- _O que se pede_
Reescreva o trecho do texto sobre o depoimento de Pazuello na CPI que vai de "Ou seja, na" até "políticos sofriam consequências.", trocando "generais" por "militares".

- _Texto extraído_

_ _ _ _ _ _ _

CPI assiste a um festival de mentiras sem fazer nada
O general Eduardo Pazuello desferiu o mais grave ataque contra a democracia brasileira desde o início da CPI da Covid
O general Eduardo Pazuello desferiu o mais grave ataque contra a democracia brasileira desde o início da CPI da Covid. Um ataque que não foi suficientemente apontado. E um ataque que tem por cúmplice involuntário o presidente da comissão, senador Omar Aziz (PSD-AM). Não há gente o suficiente percebendo a gravidade da naturalização da mentira que está ocorrendo nestes depoimentos e com a qual a CPI é cúmplice. Não estão percebendo que é abrir mão da verdade no debate público que faz corroer a democracia.
O primeiro a mentir foi o ex-secretário de Comunicação, Fábio Wajngarten. Afirmou que nada tinha a ver com uma campanha desferida sob seu comando contra a política de isolamento social. O relator, Renan Calheiros (PMDB-AL), quis prendê-lo em flagrante. Aziz não topou — e a decisão é dele. Aí o ex-chanceler Ernesto Araújo negou ter atacado a China. Há tuítes, artigos assinados, vídeos. Não importa. Fez na cara dura, escondeu-se atrás da máscara, e simplesmente mentiu.
Nunca havia se mentido numa CPI de forma tão descarada, com provas do contrário a um Google de distância. E é por isto que o depoimento do ex-ministro da Saúde é muito mais grave do que o dos outros. Wajngarten e Araújo mentiram fingindo falar a verdade. Pazuello, não. Ao dizer que jamais recebeu ordens para não comprar vacinas do Instituto Butantã, foi confrontado com o vídeo em que afirmou "um manda, o outro obedece" perante justamente esta ordem. Dada pelo presidente da República, Jair Bolsonaro. Pazuello não titubeou. Isto "é coisa de internet" feita por "agente político".
Ou seja, na lógica torta do ministro, o presidente mente para seus eleitores e fãs e isso é normal. Pazuello não fingiu que a mentira era verdade. Pazuello chamou a mentira de mentira e falou que é assim que se faz política.
Talvez esta seja a impressão que os generais tenham de políticos. Que seu trabalho é mentir. Se for, estão errados. O trabalho dos políticos é trazer à mesa as diversas correntes de opinião presentes numa sociedade e negociar as diferenças. Sim, sempre houve mentiras. Mas, quando pegos em mentiras, políticos sofriam consequências.

_ _ _ _ _ _ _

- _Dados do exercício_

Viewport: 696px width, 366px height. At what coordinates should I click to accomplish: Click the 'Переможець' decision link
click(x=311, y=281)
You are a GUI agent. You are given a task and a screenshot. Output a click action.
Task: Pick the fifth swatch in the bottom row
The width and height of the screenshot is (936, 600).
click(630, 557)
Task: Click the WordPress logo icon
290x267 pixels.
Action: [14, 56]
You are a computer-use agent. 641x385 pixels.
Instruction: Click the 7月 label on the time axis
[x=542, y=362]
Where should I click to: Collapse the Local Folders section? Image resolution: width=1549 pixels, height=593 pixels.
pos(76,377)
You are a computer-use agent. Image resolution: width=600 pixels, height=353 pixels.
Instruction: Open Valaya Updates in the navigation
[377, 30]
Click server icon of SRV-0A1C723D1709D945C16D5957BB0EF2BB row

_ _ _ _ _ _ _

- _Resposta do exercício_
Ou seja, na lógica torta do ministro, o presidente mente para seus eleitores e fãs e isso é normal. Pazuello não fingiu que a mentira era verdade. Pazuello chamou a mentira de mentira e falou que é assim que se faz política.
Talvez esta seja a impressão que os militares tenham de políticos. Que seu trabalho é mentir. Se for, estão errados. O trabalho dos políticos é trazer à mesa as diversas correntes de opinião presentes numa sociedade e negociar as diferenças. Sim, sempre houve mentiras. Mas, quando pegos em mentiras, políticos sofriam consequências.